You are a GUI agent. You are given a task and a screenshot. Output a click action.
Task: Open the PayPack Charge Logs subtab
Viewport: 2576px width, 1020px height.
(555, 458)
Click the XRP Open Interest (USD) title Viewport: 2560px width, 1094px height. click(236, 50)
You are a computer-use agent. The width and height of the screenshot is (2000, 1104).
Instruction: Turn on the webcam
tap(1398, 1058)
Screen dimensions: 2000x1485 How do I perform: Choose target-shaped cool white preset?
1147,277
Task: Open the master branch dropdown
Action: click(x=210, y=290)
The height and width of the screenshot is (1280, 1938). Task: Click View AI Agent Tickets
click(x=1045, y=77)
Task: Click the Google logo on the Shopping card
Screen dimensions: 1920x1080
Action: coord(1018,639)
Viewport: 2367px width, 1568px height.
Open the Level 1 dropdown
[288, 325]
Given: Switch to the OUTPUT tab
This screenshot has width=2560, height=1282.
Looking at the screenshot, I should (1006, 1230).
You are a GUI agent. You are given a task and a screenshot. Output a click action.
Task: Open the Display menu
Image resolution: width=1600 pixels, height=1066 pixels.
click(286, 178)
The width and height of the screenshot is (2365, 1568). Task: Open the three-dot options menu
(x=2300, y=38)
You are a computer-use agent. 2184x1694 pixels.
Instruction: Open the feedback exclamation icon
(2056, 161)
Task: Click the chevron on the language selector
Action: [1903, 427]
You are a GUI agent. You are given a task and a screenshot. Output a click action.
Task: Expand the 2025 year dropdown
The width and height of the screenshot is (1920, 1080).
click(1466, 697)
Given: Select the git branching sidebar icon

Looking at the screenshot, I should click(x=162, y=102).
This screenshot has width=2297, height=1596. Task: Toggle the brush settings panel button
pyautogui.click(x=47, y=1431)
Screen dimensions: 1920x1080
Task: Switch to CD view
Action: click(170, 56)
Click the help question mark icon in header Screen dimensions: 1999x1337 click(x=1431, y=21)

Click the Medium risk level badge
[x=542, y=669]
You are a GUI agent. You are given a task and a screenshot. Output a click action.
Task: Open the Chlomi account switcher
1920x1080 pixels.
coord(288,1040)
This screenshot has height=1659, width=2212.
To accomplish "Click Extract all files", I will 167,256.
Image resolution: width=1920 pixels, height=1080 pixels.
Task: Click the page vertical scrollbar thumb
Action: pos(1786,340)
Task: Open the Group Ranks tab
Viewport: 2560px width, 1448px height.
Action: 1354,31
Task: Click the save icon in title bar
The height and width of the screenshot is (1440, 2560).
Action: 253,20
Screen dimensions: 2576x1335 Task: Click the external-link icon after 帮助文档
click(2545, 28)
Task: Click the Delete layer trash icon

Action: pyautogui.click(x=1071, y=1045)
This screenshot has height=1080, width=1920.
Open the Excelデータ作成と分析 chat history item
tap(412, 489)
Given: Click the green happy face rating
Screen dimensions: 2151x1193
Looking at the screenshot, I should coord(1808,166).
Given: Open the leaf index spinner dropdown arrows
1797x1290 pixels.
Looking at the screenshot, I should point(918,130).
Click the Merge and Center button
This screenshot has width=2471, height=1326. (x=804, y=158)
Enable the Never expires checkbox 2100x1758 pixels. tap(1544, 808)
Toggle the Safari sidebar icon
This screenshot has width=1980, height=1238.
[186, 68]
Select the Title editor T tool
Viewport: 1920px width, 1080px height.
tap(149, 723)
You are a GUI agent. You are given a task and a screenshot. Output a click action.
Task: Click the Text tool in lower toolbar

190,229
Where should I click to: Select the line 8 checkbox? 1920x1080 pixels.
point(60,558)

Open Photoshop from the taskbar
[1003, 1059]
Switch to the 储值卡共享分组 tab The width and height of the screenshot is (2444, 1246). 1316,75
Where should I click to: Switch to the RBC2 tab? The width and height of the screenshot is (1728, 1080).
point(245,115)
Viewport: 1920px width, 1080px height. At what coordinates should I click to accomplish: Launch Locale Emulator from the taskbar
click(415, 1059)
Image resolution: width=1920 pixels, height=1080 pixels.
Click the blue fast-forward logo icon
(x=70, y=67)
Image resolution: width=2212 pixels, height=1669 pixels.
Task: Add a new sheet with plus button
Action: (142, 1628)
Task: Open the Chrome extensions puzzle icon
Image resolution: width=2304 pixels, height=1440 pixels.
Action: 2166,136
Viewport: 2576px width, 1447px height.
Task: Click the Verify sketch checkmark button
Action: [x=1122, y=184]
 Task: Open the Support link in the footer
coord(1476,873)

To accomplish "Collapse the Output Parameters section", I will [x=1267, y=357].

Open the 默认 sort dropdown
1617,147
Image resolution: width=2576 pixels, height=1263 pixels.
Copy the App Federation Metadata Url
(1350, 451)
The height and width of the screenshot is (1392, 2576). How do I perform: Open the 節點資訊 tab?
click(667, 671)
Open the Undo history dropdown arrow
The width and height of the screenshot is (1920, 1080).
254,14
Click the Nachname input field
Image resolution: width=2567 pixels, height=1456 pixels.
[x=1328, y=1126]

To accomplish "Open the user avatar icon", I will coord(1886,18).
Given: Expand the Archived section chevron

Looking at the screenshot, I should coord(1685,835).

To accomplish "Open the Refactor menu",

───

WHAT YOU HAVE TO DO:
Reproduce the material exactly, and keep every line as it is.

FINISHED EXERCISE:
You are a GUI agent. You are given a task and a screenshot. Output a click action.
Task: Open the PayPack Charge Logs subtab
Viewport: 2576px width, 1020px height.
(555, 458)
Click the XRP Open Interest (USD) title Viewport: 2560px width, 1094px height. click(236, 50)
You are a computer-use agent. The width and height of the screenshot is (2000, 1104).
Instruction: Turn on the webcam
tap(1398, 1058)
Screen dimensions: 2000x1485 How do I perform: Choose target-shaped cool white preset?
1147,277
Task: Open the master branch dropdown
Action: click(x=210, y=290)
The height and width of the screenshot is (1280, 1938). Task: Click View AI Agent Tickets
click(x=1045, y=77)
Task: Click the Google logo on the Shopping card
Screen dimensions: 1920x1080
Action: coord(1018,639)
Viewport: 2367px width, 1568px height.
Open the Level 1 dropdown
[288, 325]
Given: Switch to the OUTPUT tab
This screenshot has width=2560, height=1282.
Looking at the screenshot, I should (1006, 1230).
You are a GUI agent. You are given a task and a screenshot. Output a click action.
Task: Open the Display menu
Image resolution: width=1600 pixels, height=1066 pixels.
click(286, 178)
The width and height of the screenshot is (2365, 1568). Task: Open the three-dot options menu
(x=2300, y=38)
You are a computer-use agent. 2184x1694 pixels.
Instruction: Open the feedback exclamation icon
(2056, 161)
Task: Click the chevron on the language selector
Action: [1903, 427]
You are a GUI agent. You are given a task and a screenshot. Output a click action.
Task: Expand the 2025 year dropdown
The width and height of the screenshot is (1920, 1080).
click(1466, 697)
Given: Select the git branching sidebar icon

Looking at the screenshot, I should click(x=162, y=102).
This screenshot has width=2297, height=1596. Task: Toggle the brush settings panel button
pyautogui.click(x=47, y=1431)
Screen dimensions: 1920x1080
Task: Switch to CD view
Action: click(170, 56)
Click the help question mark icon in header Screen dimensions: 1999x1337 click(x=1431, y=21)

Click the Medium risk level badge
[x=542, y=669]
You are a GUI agent. You are given a task and a screenshot. Output a click action.
Task: Open the Chlomi account switcher
1920x1080 pixels.
coord(288,1040)
This screenshot has height=1659, width=2212.
To accomplish "Click Extract all files", I will 167,256.
Image resolution: width=1920 pixels, height=1080 pixels.
Task: Click the page vertical scrollbar thumb
Action: pos(1786,340)
Task: Open the Group Ranks tab
Viewport: 2560px width, 1448px height.
Action: 1354,31
Task: Click the save icon in title bar
The height and width of the screenshot is (1440, 2560).
Action: 253,20
Screen dimensions: 2576x1335 Task: Click the external-link icon after 帮助文档
click(2545, 28)
Task: Click the Delete layer trash icon

Action: pyautogui.click(x=1071, y=1045)
This screenshot has height=1080, width=1920.
Open the Excelデータ作成と分析 chat history item
tap(412, 489)
Given: Click the green happy face rating
Screen dimensions: 2151x1193
Looking at the screenshot, I should coord(1808,166).
Given: Open the leaf index spinner dropdown arrows
1797x1290 pixels.
Looking at the screenshot, I should point(918,130).
Click the Merge and Center button
This screenshot has width=2471, height=1326. (x=804, y=158)
Enable the Never expires checkbox 2100x1758 pixels. tap(1544, 808)
Toggle the Safari sidebar icon
This screenshot has width=1980, height=1238.
[186, 68]
Select the Title editor T tool
Viewport: 1920px width, 1080px height.
tap(149, 723)
You are a GUI agent. You are given a task and a screenshot. Output a click action.
Task: Click the Text tool in lower toolbar

190,229
Where should I click to: Select the line 8 checkbox? 1920x1080 pixels.
point(60,558)

Open Photoshop from the taskbar
[1003, 1059]
Switch to the 储值卡共享分组 tab The width and height of the screenshot is (2444, 1246). 1316,75
Where should I click to: Switch to the RBC2 tab? The width and height of the screenshot is (1728, 1080).
point(245,115)
Viewport: 1920px width, 1080px height. At what coordinates should I click to accomplish: Launch Locale Emulator from the taskbar
click(415, 1059)
Image resolution: width=1920 pixels, height=1080 pixels.
Click the blue fast-forward logo icon
(x=70, y=67)
Image resolution: width=2212 pixels, height=1669 pixels.
Task: Add a new sheet with plus button
Action: (142, 1628)
Task: Open the Chrome extensions puzzle icon
Image resolution: width=2304 pixels, height=1440 pixels.
Action: 2166,136
Viewport: 2576px width, 1447px height.
Task: Click the Verify sketch checkmark button
Action: [x=1122, y=184]
 Task: Open the Support link in the footer
coord(1476,873)

To accomplish "Collapse the Output Parameters section", I will [x=1267, y=357].

Open the 默认 sort dropdown
1617,147
Image resolution: width=2576 pixels, height=1263 pixels.
Copy the App Federation Metadata Url
(1350, 451)
The height and width of the screenshot is (1392, 2576). How do I perform: Open the 節點資訊 tab?
click(667, 671)
Open the Undo history dropdown arrow
The width and height of the screenshot is (1920, 1080).
254,14
Click the Nachname input field
Image resolution: width=2567 pixels, height=1456 pixels.
[x=1328, y=1126]

To accomplish "Open the user avatar icon", I will coord(1886,18).
Given: Expand the Archived section chevron

Looking at the screenshot, I should coord(1685,835).

To accomplish "Open the Refactor menu",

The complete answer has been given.